The second method of providing spatial resolution is to use either structured illumination or structured detection of the field of view along with a single-element PC device. We shall term this method “basis scan” (BS). In this technique one employs an external spatial light modulator (SLM), composed of N pixels, either on the illumination source of the field of view, or on the light received from the field of view by the imaging system at a secondary image plane within the instrument. In either case, the light is ultimately collected into a single-element PC detector. If N pixels are to be acquired in the image, then N unique and orthogonal patterns must be applied to the SLM. The set of N measurements is inverted to obtain an N-pixel image. In the shot-noise limit, the recovered image has an SNR that scales as P/2, nearly the same as the raster-scanning technique in the shot-noise limit. In the dark-noise limit the BS technique is significantly superior to the RS technique as far more signal—from N/2 pixels instead of just from 1 pixel—is acquired by the detector in BS compared to RS. One disadvantage of the BS technique is that it is often limited by the speed of the SLM—e.g. a digital micromirror device can only produce on the order of 50,000 patterns per second, meaning that to acquire 1 Mpix image would require about 20 seconds, which can be too long for many applications (including video processing.)

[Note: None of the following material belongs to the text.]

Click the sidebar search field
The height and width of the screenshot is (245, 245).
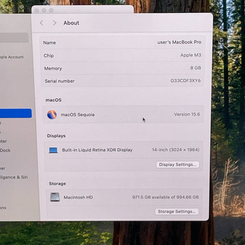click(x=14, y=38)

The third technique is to use a PC detector that has spatial resolution. One such device is the electron-multiplying CCD (EM-CCD) which can achieve near photon-counting performance in an array format (though with limited temporal resolution). For wavelengths which are visible to silicon detectors (shorter than 1 um) the EM-CCD is often an attractive choice. The MCP-PMTs as described above are also used to provide spatially resolved SPC data.

Thus there is a need for a device and method for producing spatially- and temporally-resolved single photon counting with reasonable cost and performance and with higher throughput than is currently available in the state of the art.

SUMMARY OF THE INVENTION

The present invention will improve the performance of instruments that acquire spatially- and temporally-resolved photon-counting data. The performance gain comes from the compressive sensing techniques described in the Background section above, which allow faster acquisition times and/or higher signal to noise ratios compared to the state of the art (BS or RS). The signal to noise ratio at each pixel will be approximately the same at every pixel as in the original single-element detector. (The average photon counts will be reduced by a factor of 2 at every pixel due to the 50% duty cycle of the spatial light modulator.) The technique relies on an SLM to provide spatial resolution and a single-element PC detector, along with inversion of the CS data. Using CS it is possible to acquire a number M, which is far fewer then N, measurements which provides a speed up or SNR improvement. A typical ratio of M/N for still images is about 10% for high quality reconstruction, representing a 10× improvement over RS. The useful M/N ratio should decrease further in the case where the data is also temporally-resolved, as the data cube (2 spatial dimensions and 1 temporal dimension) is much larger than in the 2D case, and sparsity should yield an even greater advantage for CS over BS. The present invention may employ the CS reconstruction techniques disclosed in Baraniuk et al., U.S. Pat. No. 7,271,747. Some specific applications include: failure analysis and debug of integrated circuits and LIDAR (Laser Detection and Ranging).

This present invention provides novel variations and improvements on the same method of CS image reconstruction as disclosed in Baraniuk et al. U.S. Pat. No. 7,271,747. The novel variations and improvements include, but are not limited to, the following: first, a photon-counting detector is used for data acquisition rather than a photodiode; and second, the acquired data has a temporal component as well as 2D spatial components.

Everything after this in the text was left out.